In the past decade, the computer industry has gone through significant changes that have evolved at turbo-charged speeds. Let us take a look at some of these changes. A decade ago, we worked in a modern data center, which typically ran MVS from an IBM 3084Q processor. This processor ran at 25 mips and sat atop a DASD farm which consisted of 3380-Ds,Es and Ks. Our typical DASD farm was measured in terms of gigabytes and 500 was usually the size of a large organization. The tape library consisted of 3420 and 3480 tape volumes. Our backups were produced on the latter of the two and rotated every morning to the vault. Many of us still worked on 3270 dumb terminals. For the lucky few using PC technology ten years ago, a 386 PC running DOS eagerly performed our tasks. Our hard disk capacity seldom exceeded 100 megabytes. Back in 1988, most of us couldn’t spell TCP/IP. E-mail, and the Internet were still foreign concepts to many of us. The true techies were strictly mainframe people who had stacks of Mainframe Journal on their desks.

In 1988, we were beginning to realize that our needs were becoming more complex. Our backup windows were shrinking and the data we needed to backup was growing. Twenty-four hours was not long enough and the 24x7 shop was conceived. For some, this was a little earlier. We needed to account for all this change. Since the 30-hour day was not an option, mechanisms were devised to assure that what was most critical to our business was accounted for and recoverable to a certain point in time.
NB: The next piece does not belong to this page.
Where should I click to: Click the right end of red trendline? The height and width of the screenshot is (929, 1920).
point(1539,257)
Many shops devised their own tool sets to accomplish this. Third-party products began to appear to assist a data center with identifying their critical data. The term "enterprise" hadn’t arrived yet. On a weekly basis, we backed up all of our volumes and sent this data offsite. During the week, we took incremental copies of our changed data and sent this information offsite as well. With the assistance of our automated software, we would segregate our daily backups to consist of only critical production data. In this way, we could make our backup windows and bring up our online regions as fast as possible. DASD managers were a skilled group of people who were experts at recovery. They had to be. A typical HDA failure would not wipe out one but rather two volumes. The affected volumes would usually consist of a system pack as well as an online volume. Our spare volumes would never be hit until they themselves became production volumes. We started to get a real handle on how things were happening. With the assistance of our automated tools, we would comfortably make the bi-annual pilgrimage to our local hot site, recover our data, and execute a successful disaster recovery test. The interesting thing was that we always had difficulty with one item or another. Somehow, we always devised a work around. Our technical staff was excellent and we were proud. We entered the 1990’s eager and anxious for what faced us, no task was too large for us.
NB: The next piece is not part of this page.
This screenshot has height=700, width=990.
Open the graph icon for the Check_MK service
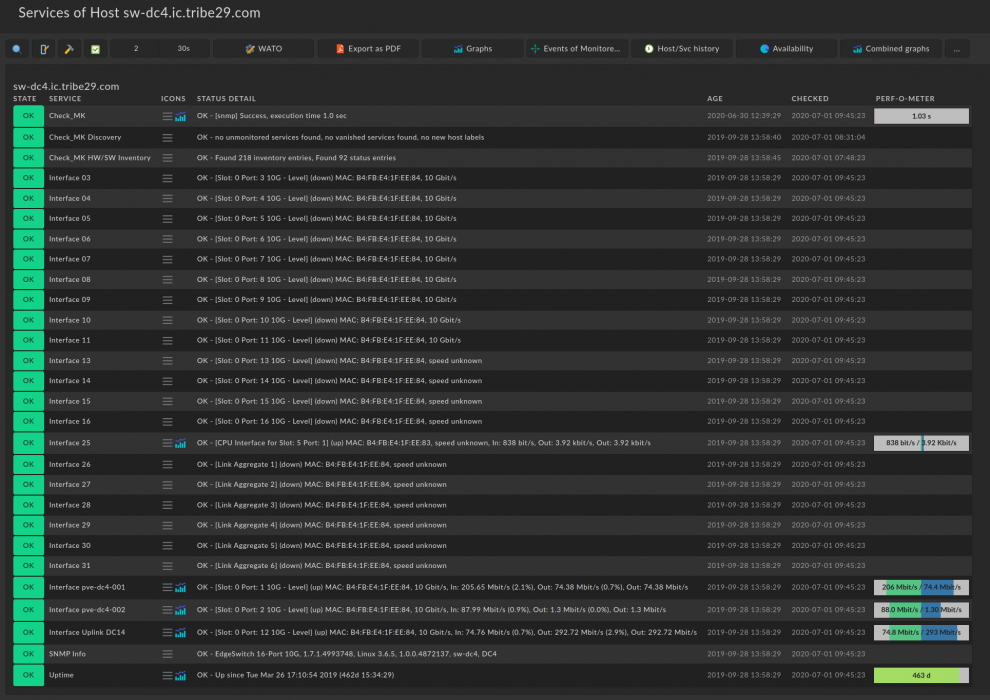coord(181,116)
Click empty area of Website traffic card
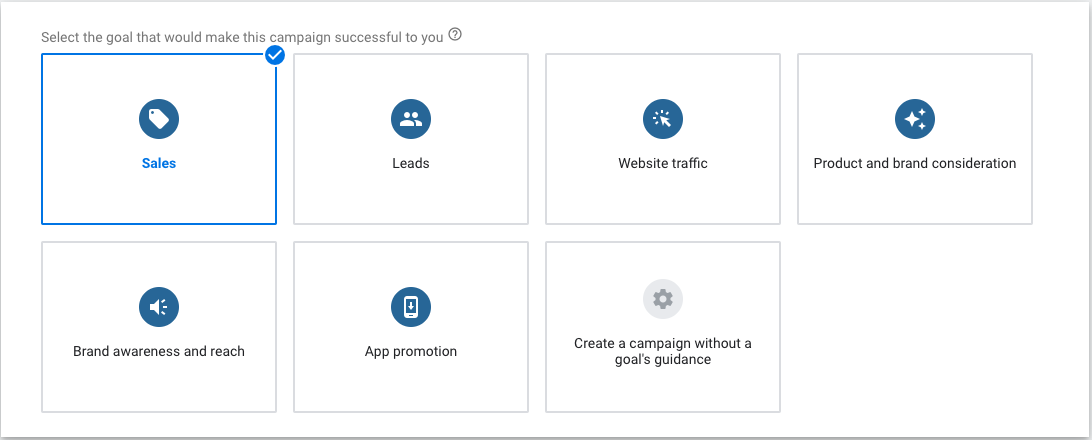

Downsizing, consolidation and reduction in force…well, almost no task was too large for us. Over the past decade, the size of our data centers grew as our companies absorbed some of the small fish competitors. If you were the lucky one in a larger shop and you got to keep your job, your responsibility now included managing a "step child" LPAR and somehow assimilating it into your primary environment. In addition, the new environment had to be recoverable as well. Of course, the other company did things a little different. The old "experts" were let go and were working at their new careers in UNIX and client server. Eventually the pieces were placed together and we adjusted to the dynamic pace of life in the 90’s. Change, and our adapting to it, became a crucial element to our success.
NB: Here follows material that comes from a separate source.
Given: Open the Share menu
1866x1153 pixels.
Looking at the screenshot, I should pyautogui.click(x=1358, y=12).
As we approach 1999, we have become acclimated to the rate of change and we are better able to adjust the ever-changing dynamic environment. It is important that we do not throw away the lessons that we have learned from the past but somehow apply them to the tasks of today. Just as hardware and software has evolved, so have we all. It is crucial that we keep pace with our DR plans as well. Let us look at a typical data center today.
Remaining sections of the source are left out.